> Problem
Convert each line of the material below into a row of a Markdown table with the columns "Row" and "Line", numbering the rows in order and omitting blank lines.

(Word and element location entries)
* * * * *
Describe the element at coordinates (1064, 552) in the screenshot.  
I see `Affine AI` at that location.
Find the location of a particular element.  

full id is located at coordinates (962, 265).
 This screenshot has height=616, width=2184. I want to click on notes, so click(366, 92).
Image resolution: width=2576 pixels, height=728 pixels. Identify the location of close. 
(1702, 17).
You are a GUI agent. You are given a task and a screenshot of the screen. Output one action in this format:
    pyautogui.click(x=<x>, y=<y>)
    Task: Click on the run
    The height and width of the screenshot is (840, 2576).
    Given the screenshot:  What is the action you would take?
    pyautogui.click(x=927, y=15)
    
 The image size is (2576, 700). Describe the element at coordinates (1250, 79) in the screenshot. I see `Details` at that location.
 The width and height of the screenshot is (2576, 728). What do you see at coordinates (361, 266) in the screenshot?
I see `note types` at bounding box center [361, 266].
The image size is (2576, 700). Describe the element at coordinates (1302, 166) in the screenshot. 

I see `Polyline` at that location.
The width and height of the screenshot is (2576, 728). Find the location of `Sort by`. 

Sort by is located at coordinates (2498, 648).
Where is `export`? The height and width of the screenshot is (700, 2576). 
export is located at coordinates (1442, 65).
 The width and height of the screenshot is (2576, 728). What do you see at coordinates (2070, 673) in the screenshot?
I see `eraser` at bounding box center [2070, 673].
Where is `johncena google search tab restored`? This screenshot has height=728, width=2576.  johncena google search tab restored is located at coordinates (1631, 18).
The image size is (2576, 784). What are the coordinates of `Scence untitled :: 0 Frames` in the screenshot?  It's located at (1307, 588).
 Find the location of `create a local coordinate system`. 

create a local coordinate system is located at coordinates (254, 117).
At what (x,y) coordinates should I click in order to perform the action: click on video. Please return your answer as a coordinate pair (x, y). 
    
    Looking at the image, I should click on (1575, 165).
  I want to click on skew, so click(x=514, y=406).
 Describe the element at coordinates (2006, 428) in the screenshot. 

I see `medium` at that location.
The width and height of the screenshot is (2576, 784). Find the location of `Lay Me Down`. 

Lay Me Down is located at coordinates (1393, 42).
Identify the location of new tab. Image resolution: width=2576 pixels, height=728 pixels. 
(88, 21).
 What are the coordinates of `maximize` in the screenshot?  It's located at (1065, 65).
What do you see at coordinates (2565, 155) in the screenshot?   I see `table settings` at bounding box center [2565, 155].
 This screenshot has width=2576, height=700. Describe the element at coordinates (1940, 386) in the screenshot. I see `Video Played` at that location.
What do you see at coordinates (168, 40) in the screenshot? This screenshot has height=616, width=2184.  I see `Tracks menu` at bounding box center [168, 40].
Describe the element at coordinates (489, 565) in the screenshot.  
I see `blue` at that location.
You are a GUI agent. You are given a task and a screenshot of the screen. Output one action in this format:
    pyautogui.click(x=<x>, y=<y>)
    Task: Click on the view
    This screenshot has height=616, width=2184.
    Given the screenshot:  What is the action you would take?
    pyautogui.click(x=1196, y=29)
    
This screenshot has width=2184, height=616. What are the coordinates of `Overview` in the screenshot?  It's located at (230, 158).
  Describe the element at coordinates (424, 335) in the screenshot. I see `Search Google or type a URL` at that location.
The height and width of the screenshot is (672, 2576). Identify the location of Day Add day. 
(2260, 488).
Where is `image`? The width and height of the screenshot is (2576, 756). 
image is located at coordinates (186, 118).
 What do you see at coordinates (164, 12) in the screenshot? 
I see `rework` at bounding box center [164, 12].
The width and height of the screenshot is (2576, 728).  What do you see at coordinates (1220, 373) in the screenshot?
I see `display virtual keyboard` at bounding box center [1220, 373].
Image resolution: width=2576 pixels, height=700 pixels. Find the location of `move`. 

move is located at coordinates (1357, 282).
* * * * *
> Correct result
| Row | Line |
|---|---|
| 1 | Describe the element at coordinates (1064, 552) in the screenshot.   |
| 2 | I see `Affine AI` at that location. |
| 3 | Find the location of a particular element.   |
| 4 | full id is located at coordinates (962, 265). |
| 5 |  This screenshot has height=616, width=2184. I want to click on notes, so click(366, 92). |
| 6 | Image resolution: width=2576 pixels, height=728 pixels. Identify the location of close.  |
| 7 | (1702, 17). |
| 8 | You are a GUI agent. You are given a task and a screenshot of the screen. Output one action in this format: |
| 9 |     pyautogui.click(x=<x>, y=<y>) |
| 10 |     Task: Click on the run |
| 11 |     The height and width of the screenshot is (840, 2576). |
| 12 |     Given the screenshot:  What is the action you would take? |
| 13 |     pyautogui.click(x=927, y=15) |
| 14 |  The image size is (2576, 700). Describe the element at coordinates (1250, 79) in the screenshot. I see `Details` at that location. |
| 15 |  The width and height of the screenshot is (2576, 728). What do you see at coordinates (361, 266) in the screenshot? |
| 16 | I see `note types` at bounding box center [361, 266]. |
| 17 | The image size is (2576, 700). Describe the element at coordinates (1302, 166) in the screenshot.  |
| 18 | I see `Polyline` at that location. |
| 19 | The width and height of the screenshot is (2576, 728). Find the location of `Sort by`.  |
| 20 | Sort by is located at coordinates (2498, 648). |
| 21 | Where is `export`? The height and width of the screenshot is (700, 2576).  |
| 22 | export is located at coordinates (1442, 65). |
| 23 |  The width and height of the screenshot is (2576, 728). What do you see at coordinates (2070, 673) in the screenshot? |
| 24 | I see `eraser` at bounding box center [2070, 673]. |
| 25 | Where is `johncena google search tab restored`? This screenshot has height=728, width=2576.  johncena google search tab restored is located at coordinates (1631, 18). |
| 26 | The image size is (2576, 784). What are the coordinates of `Scence untitled :: 0 Frames` in the screenshot?  It's located at (1307, 588). |
| 27 |  Find the location of `create a local coordinate system`.  |
| 28 | create a local coordinate system is located at coordinates (254, 117). |
| 29 | At what (x,y) coordinates should I click in order to perform the action: click on video. Please return your answer as a coordinate pair (x, y).  |
| 30 |     Looking at the image, I should click on (1575, 165). |
| 31 |   I want to click on skew, so click(x=514, y=406). |
| 32 |  Describe the element at coordinates (2006, 428) in the screenshot.  |
| 33 | I see `medium` at that location. |
| 34 | The width and height of the screenshot is (2576, 784). Find the location of `Lay Me Down`.  |
| 35 | Lay Me Down is located at coordinates (1393, 42). |
| 36 | Identify the location of new tab. Image resolution: width=2576 pixels, height=728 pixels.  |
| 37 | (88, 21). |
| 38 |  What are the coordinates of `maximize` in the screenshot?  It's located at (1065, 65). |
| 39 | What do you see at coordinates (2565, 155) in the screenshot?   I see `table settings` at bounding box center [2565, 155]. |
| 40 |  This screenshot has width=2576, height=700. Describe the element at coordinates (1940, 386) in the screenshot. I see `Video Played` at that location. |
| 41 | What do you see at coordinates (168, 40) in the screenshot? This screenshot has height=616, width=2184.  I see `Tracks menu` at bounding box center [168, 40]. |
| 42 | Describe the element at coordinates (489, 565) in the screenshot.   |
| 43 | I see `blue` at that location. |
| 44 | You are a GUI agent. You are given a task and a screenshot of the screen. Output one action in this format: |
| 45 |     pyautogui.click(x=<x>, y=<y>) |
| 46 |     Task: Click on the view |
| 47 |     This screenshot has height=616, width=2184. |
| 48 |     Given the screenshot:  What is the action you would take? |
| 49 |     pyautogui.click(x=1196, y=29) |
| 50 | This screenshot has width=2184, height=616. What are the coordinates of `Overview` in the screenshot?  It's located at (230, 158). |
| 51 |   Describe the element at coordinates (424, 335) in the screenshot. I see `Search Google or type a URL` at that location. |
| 52 | The height and width of the screenshot is (672, 2576). Identify the location of Day Add day.  |
| 53 | (2260, 488). |
| 54 | Where is `image`? The width and height of the screenshot is (2576, 756).  |
| 55 | image is located at coordinates (186, 118). |
| 56 |  What do you see at coordinates (164, 12) in the screenshot?  |
| 57 | I see `rework` at bounding box center [164, 12]. |
| 58 | The width and height of the screenshot is (2576, 728).  What do you see at coordinates (1220, 373) in the screenshot? |
| 59 | I see `display virtual keyboard` at bounding box center [1220, 373]. |
| 60 | Image resolution: width=2576 pixels, height=700 pixels. Find the location of `move`.  |
| 61 | move is located at coordinates (1357, 282). |